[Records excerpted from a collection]
══════════

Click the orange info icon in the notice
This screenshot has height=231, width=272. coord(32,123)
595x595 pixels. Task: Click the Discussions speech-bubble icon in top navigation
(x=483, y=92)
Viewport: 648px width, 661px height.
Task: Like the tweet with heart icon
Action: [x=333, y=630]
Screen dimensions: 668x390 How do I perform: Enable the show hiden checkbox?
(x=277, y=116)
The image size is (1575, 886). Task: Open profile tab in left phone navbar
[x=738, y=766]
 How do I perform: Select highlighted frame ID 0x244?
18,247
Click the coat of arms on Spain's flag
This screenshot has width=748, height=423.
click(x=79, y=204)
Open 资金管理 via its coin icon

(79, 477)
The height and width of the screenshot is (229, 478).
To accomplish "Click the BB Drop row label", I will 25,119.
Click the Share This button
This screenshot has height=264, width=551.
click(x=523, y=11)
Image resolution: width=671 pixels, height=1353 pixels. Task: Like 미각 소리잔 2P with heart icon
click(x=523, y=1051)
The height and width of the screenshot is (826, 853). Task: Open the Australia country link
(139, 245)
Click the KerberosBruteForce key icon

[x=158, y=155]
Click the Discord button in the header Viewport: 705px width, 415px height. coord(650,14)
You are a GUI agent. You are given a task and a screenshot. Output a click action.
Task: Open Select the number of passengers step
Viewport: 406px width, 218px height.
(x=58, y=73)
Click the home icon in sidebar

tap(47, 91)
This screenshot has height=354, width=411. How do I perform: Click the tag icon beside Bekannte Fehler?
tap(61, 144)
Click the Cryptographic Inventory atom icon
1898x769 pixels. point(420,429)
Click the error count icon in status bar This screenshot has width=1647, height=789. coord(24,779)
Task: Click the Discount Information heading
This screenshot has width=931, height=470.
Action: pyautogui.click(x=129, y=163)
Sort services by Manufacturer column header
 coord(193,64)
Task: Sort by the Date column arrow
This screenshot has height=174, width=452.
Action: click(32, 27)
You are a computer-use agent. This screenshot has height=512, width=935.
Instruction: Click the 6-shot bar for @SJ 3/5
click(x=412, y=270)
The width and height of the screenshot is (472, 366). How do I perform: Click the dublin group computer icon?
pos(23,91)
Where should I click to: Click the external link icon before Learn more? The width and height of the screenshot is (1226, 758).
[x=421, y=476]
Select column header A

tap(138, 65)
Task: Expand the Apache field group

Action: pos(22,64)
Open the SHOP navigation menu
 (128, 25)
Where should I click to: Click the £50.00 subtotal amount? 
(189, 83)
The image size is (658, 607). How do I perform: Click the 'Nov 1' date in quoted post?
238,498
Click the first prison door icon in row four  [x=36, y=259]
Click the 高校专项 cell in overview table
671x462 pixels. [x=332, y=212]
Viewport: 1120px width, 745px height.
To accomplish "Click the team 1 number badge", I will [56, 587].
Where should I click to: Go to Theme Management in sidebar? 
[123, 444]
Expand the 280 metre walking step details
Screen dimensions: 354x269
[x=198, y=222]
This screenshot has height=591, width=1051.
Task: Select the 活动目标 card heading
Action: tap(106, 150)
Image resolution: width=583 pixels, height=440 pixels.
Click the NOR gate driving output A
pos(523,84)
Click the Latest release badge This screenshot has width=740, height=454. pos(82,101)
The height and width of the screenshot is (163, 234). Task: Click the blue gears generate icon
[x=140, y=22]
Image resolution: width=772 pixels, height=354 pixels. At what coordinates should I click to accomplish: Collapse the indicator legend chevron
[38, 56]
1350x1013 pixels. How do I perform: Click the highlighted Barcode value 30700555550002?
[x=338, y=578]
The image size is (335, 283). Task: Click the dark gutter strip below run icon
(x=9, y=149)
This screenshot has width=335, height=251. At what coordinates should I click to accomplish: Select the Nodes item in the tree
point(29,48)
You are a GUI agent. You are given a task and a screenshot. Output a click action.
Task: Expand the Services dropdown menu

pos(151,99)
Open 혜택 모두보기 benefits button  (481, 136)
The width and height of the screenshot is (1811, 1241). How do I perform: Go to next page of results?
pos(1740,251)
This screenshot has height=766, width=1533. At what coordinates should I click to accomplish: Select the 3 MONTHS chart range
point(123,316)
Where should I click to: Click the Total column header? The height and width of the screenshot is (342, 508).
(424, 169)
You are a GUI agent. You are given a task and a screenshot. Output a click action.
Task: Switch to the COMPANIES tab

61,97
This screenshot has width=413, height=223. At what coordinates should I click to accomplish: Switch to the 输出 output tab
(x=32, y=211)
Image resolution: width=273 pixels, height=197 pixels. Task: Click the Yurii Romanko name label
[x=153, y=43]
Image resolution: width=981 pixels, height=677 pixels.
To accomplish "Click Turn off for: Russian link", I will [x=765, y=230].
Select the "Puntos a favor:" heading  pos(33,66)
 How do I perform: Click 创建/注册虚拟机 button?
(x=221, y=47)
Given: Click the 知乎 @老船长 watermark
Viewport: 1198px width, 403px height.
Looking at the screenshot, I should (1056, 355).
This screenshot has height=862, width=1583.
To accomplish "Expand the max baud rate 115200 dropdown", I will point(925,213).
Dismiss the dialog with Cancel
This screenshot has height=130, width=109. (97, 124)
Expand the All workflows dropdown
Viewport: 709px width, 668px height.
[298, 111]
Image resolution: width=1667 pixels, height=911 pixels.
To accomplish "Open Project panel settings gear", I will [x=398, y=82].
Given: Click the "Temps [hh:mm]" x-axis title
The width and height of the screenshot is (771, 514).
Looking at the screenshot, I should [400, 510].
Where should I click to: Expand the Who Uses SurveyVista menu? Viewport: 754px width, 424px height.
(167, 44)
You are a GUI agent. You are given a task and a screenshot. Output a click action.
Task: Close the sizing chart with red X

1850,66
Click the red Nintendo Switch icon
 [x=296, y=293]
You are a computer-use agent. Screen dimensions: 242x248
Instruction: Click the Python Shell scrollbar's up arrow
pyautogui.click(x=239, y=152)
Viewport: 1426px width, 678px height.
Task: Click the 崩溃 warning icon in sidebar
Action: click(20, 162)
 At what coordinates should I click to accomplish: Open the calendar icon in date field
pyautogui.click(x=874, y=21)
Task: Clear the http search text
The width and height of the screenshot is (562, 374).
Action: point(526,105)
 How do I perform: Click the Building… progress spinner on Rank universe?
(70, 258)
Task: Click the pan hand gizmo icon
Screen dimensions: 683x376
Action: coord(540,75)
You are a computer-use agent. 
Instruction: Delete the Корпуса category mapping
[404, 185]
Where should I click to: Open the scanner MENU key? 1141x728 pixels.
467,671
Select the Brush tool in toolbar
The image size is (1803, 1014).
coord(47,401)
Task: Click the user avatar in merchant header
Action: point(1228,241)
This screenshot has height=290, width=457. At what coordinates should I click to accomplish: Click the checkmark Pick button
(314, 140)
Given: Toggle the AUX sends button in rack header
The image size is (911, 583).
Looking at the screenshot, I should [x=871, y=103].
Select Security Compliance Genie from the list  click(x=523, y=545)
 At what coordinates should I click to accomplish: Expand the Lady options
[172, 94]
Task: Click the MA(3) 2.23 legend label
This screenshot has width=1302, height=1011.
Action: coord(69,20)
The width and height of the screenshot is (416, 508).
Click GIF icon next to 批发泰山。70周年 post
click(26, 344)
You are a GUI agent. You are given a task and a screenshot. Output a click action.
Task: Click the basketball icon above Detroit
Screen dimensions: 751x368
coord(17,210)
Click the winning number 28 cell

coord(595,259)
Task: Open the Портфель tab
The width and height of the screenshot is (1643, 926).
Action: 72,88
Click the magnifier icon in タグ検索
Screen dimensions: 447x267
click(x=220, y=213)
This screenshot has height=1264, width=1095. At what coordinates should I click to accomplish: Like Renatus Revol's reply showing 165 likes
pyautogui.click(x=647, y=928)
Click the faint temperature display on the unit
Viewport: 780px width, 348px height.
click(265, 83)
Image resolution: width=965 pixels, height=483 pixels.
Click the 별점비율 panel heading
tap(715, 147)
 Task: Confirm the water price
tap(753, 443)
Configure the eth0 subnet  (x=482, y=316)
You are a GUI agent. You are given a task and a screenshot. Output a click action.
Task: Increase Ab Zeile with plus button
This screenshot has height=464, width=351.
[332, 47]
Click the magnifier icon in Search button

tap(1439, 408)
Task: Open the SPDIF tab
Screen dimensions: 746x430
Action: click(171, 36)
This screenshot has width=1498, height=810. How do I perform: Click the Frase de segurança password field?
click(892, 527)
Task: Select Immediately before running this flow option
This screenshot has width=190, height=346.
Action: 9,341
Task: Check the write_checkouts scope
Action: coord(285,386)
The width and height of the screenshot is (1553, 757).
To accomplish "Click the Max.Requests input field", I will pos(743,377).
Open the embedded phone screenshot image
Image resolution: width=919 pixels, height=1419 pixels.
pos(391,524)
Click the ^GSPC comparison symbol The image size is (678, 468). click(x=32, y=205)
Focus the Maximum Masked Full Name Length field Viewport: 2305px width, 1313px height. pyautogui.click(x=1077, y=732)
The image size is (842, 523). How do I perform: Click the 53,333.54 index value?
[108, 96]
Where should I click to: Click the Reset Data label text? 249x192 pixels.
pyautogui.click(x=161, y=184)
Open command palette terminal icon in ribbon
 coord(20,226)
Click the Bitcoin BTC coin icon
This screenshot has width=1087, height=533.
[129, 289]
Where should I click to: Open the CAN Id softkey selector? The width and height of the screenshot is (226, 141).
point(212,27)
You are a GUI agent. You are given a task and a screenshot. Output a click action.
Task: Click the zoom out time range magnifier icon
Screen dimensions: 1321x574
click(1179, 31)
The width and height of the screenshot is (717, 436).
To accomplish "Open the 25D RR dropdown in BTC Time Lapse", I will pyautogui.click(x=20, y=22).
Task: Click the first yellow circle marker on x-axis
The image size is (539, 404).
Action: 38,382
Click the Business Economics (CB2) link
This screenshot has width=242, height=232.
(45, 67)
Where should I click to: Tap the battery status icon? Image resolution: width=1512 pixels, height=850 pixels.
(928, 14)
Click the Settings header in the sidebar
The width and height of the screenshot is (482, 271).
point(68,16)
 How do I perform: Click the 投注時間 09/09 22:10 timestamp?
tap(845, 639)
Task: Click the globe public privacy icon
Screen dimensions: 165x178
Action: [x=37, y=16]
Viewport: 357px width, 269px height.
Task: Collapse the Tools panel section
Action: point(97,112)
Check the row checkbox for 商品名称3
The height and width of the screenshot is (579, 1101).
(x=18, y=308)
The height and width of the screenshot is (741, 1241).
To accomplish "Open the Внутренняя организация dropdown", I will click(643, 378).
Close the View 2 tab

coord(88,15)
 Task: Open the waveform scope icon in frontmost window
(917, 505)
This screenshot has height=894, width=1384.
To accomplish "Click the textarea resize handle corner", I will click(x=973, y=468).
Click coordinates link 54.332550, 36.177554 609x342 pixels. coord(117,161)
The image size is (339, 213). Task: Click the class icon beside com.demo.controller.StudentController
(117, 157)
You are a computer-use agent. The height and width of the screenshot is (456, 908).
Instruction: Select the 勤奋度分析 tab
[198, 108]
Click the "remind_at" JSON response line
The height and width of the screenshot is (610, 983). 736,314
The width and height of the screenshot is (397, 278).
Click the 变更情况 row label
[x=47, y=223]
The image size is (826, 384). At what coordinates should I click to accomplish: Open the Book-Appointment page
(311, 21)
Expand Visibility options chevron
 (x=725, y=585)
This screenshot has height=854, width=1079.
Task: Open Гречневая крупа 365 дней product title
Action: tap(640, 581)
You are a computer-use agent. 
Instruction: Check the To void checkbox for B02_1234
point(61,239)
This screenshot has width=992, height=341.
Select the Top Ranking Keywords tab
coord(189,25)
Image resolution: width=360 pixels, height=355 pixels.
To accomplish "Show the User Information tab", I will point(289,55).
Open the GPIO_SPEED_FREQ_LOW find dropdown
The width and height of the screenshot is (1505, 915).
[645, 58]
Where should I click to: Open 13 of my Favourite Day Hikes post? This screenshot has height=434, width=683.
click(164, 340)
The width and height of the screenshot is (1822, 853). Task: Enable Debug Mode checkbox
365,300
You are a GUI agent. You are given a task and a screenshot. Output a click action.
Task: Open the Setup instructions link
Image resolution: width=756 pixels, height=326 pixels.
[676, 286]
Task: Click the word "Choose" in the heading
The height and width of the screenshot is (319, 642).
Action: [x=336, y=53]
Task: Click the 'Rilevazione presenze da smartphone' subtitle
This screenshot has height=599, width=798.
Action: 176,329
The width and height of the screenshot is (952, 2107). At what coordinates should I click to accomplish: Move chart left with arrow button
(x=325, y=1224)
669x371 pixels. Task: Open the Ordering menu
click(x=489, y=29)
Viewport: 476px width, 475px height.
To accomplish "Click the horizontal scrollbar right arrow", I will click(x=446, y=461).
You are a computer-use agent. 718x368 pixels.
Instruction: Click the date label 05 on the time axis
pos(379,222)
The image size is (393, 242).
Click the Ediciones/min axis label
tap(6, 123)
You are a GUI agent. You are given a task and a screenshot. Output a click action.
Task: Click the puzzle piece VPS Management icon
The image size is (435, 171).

══════════

● **Assigned task**
The records above should be printed exactly, please, from the first line through the line containing "The height and width of the screenshot is (229, 478).", with both ends kept and nothing past it.

● **The answer**
Click the orange info icon in the notice
This screenshot has height=231, width=272. coord(32,123)
595x595 pixels. Task: Click the Discussions speech-bubble icon in top navigation
(x=483, y=92)
Viewport: 648px width, 661px height.
Task: Like the tweet with heart icon
Action: [x=333, y=630]
Screen dimensions: 668x390 How do I perform: Enable the show hiden checkbox?
(x=277, y=116)
The image size is (1575, 886). Task: Open profile tab in left phone navbar
[x=738, y=766]
 How do I perform: Select highlighted frame ID 0x244?
18,247
Click the coat of arms on Spain's flag
This screenshot has width=748, height=423.
click(x=79, y=204)
Open 资金管理 via its coin icon

(79, 477)
The height and width of the screenshot is (229, 478).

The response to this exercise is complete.